=== Begin Enclosure ===

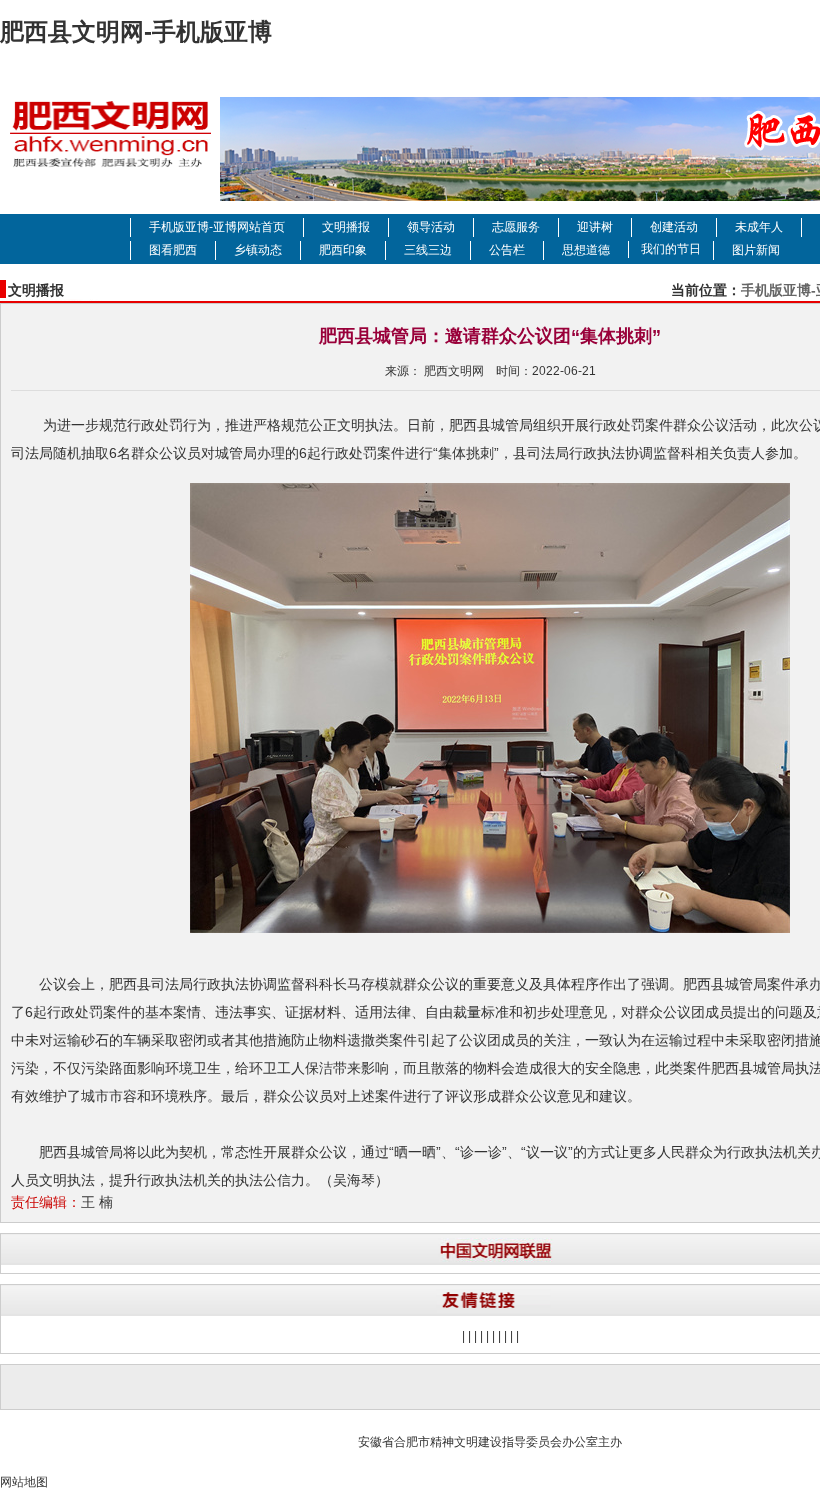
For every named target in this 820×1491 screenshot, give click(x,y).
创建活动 (674, 227)
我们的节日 (671, 249)
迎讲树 (595, 227)
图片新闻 (756, 250)
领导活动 (431, 227)
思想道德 (586, 250)
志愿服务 (516, 227)
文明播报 (346, 227)
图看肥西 (173, 250)
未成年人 (759, 227)
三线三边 (428, 250)
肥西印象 (343, 250)
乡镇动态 (258, 250)
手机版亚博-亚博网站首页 (217, 227)
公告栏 (507, 250)
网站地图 (24, 1482)
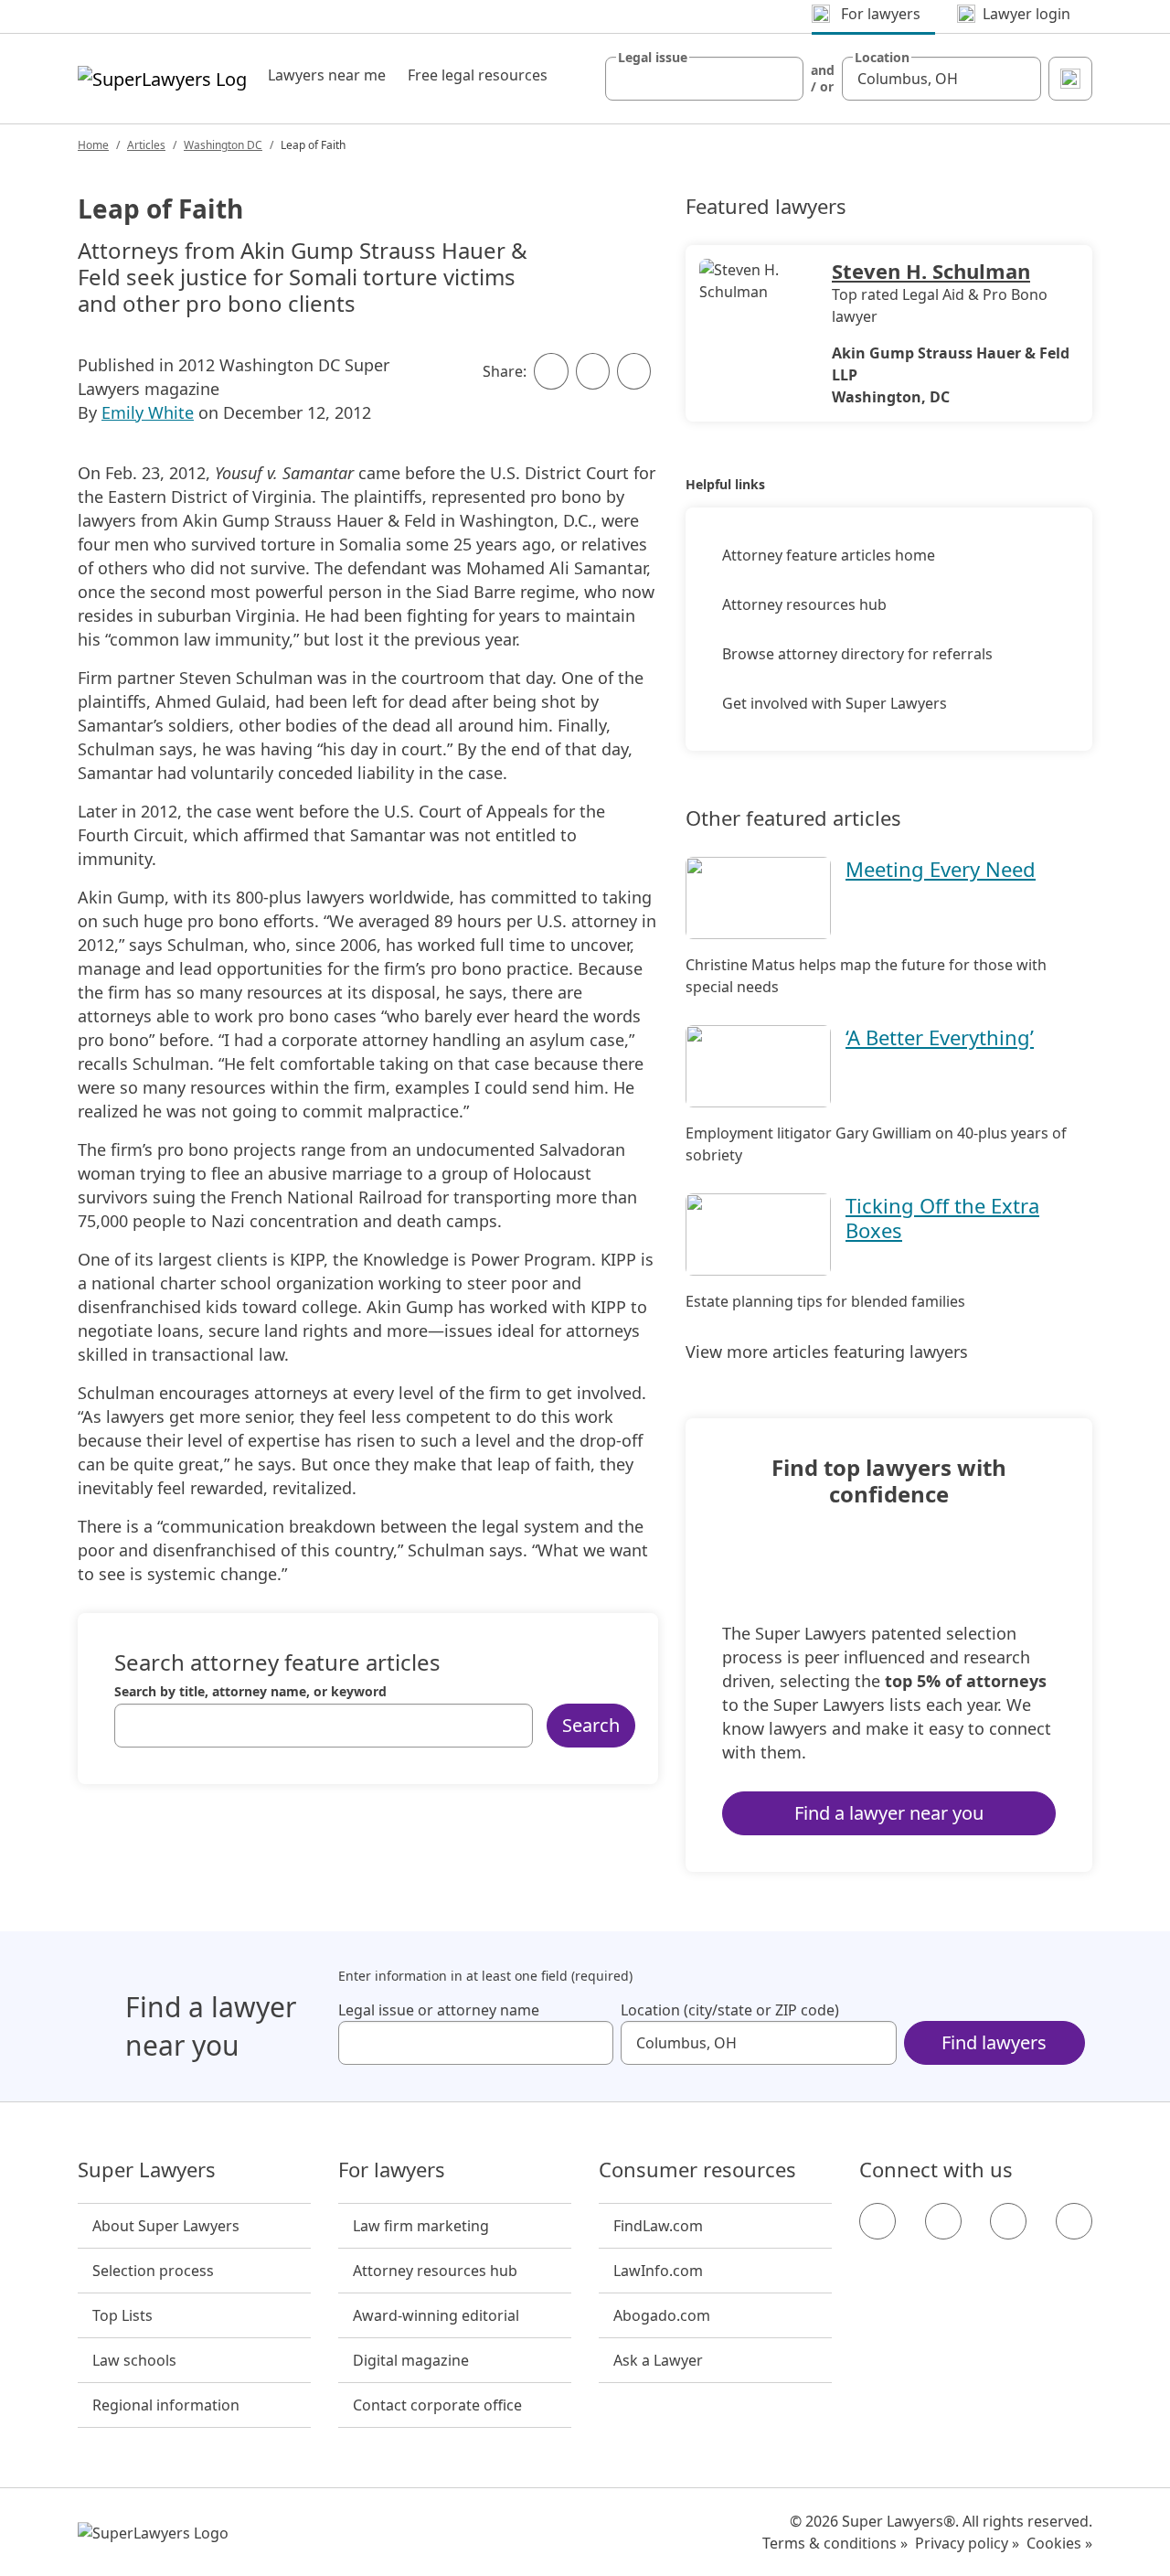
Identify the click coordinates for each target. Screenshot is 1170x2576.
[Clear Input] (781, 79)
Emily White (147, 412)
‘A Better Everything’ (940, 1037)
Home (93, 145)
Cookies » (1059, 2543)
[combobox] (704, 79)
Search (591, 1725)
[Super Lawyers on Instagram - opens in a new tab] (943, 2221)
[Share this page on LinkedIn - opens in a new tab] (634, 371)
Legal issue (652, 57)
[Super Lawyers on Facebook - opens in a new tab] (877, 2221)
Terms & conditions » (835, 2543)
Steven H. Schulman (931, 270)
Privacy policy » (967, 2543)
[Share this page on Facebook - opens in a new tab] (551, 371)
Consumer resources (697, 2170)
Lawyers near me (327, 75)
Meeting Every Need (941, 868)
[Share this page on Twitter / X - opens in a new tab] (593, 371)
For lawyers (391, 2170)
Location (882, 57)
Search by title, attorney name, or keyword (250, 1691)
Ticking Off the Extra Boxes (942, 1217)
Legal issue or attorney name (438, 2010)
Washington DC (223, 145)
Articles (146, 145)
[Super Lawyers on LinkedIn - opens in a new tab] (1074, 2221)
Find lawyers (994, 2042)
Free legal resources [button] (478, 75)
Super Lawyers (147, 2170)
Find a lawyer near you (889, 1813)
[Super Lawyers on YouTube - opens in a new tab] (1008, 2221)
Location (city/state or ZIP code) (730, 2010)
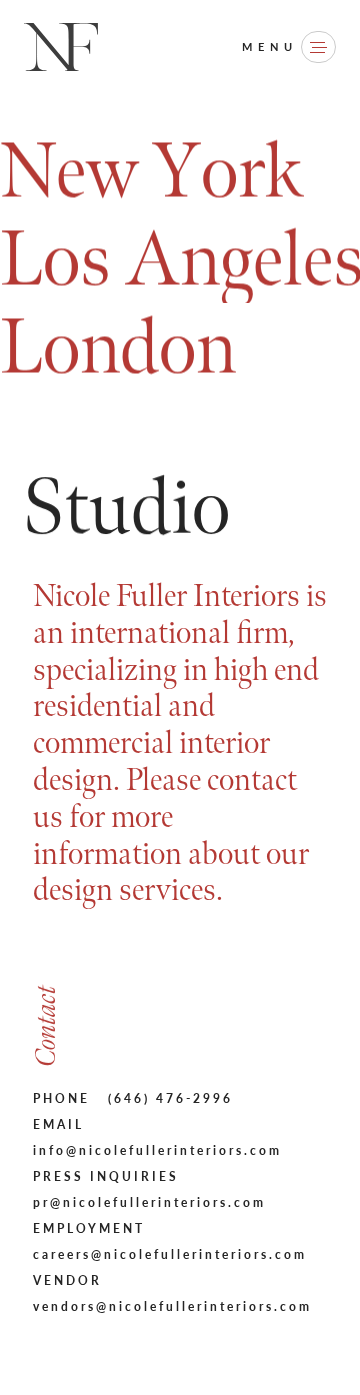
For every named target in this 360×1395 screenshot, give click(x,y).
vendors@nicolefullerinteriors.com (172, 1306)
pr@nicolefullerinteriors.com (149, 1202)
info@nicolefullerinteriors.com (157, 1150)
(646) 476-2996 (170, 1098)
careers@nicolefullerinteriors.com (170, 1254)
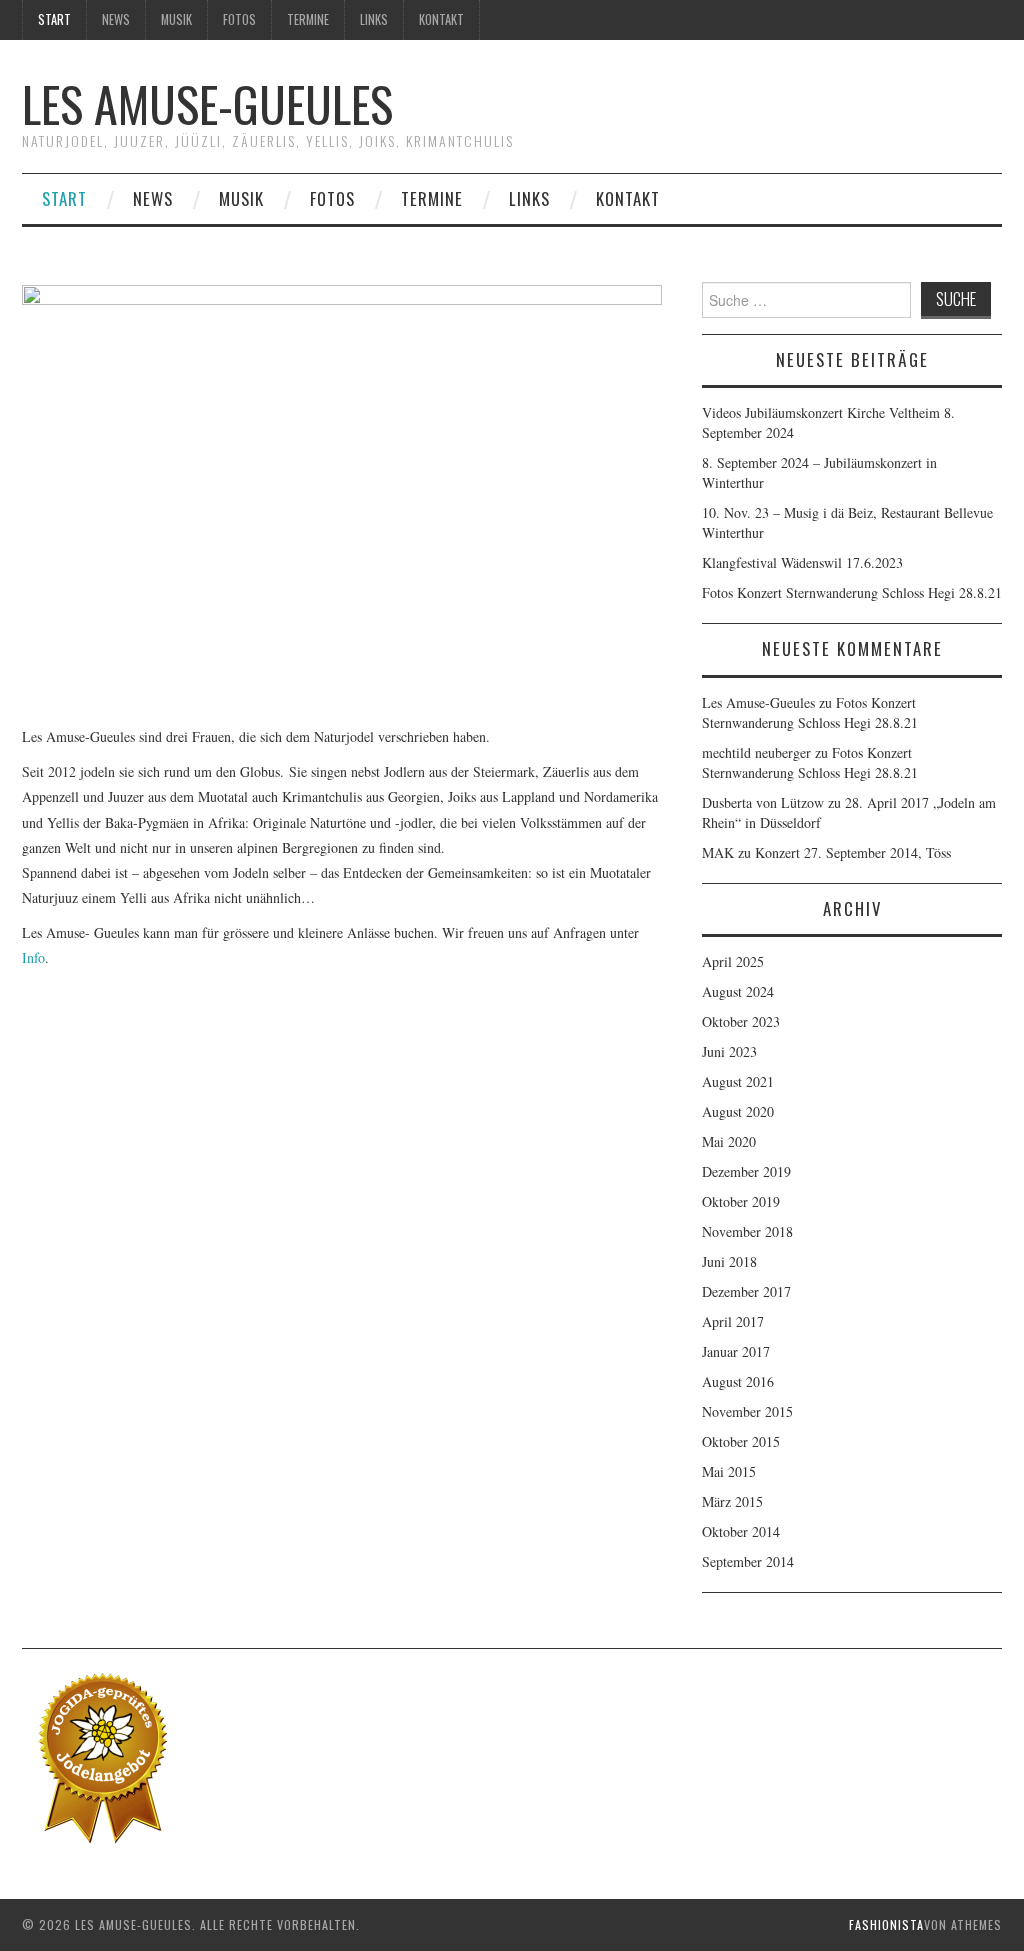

=== End Enclosure ===

EXERCISE DESCRIPTION: Without the pictures, reproduce each line from the one containing "Terms & conditions" through the last line of the material above, both of those lines included.

WRITTEN SOLUTION:
Terms & conditions » (835, 2543)
Steven H. Schulman (931, 270)
Privacy policy » (967, 2543)
[Share this page on Facebook - opens in a new tab] (551, 371)
Consumer resources (697, 2170)
Lawyers near me (327, 75)
Meeting Every Need (941, 868)
[Share this page on Twitter / X - opens in a new tab] (593, 371)
For lawyers (391, 2170)
Location (882, 57)
Search by title, attorney name, or keyword (250, 1691)
Ticking Off the Extra Boxes (942, 1217)
Legal issue or attorney name (438, 2010)
Washington DC (223, 145)
Articles (146, 145)
[Super Lawyers on LinkedIn - opens in a new tab] (1074, 2221)
Find lawyers (994, 2042)
Free legal resources [button] (478, 75)
Super Lawyers (147, 2170)
Find a lawyer near you (889, 1813)
[Super Lawyers on YouTube - opens in a new tab] (1008, 2221)
Location (city/state or ZIP code) (730, 2010)
For every named target in this 360×1395 screenshot, give click(x,y).
vendors@nicolefullerinteriors.com (172, 1306)
pr@nicolefullerinteriors.com (149, 1202)
info@nicolefullerinteriors.com (157, 1150)
(646) 476-2996 (170, 1098)
careers@nicolefullerinteriors.com (170, 1254)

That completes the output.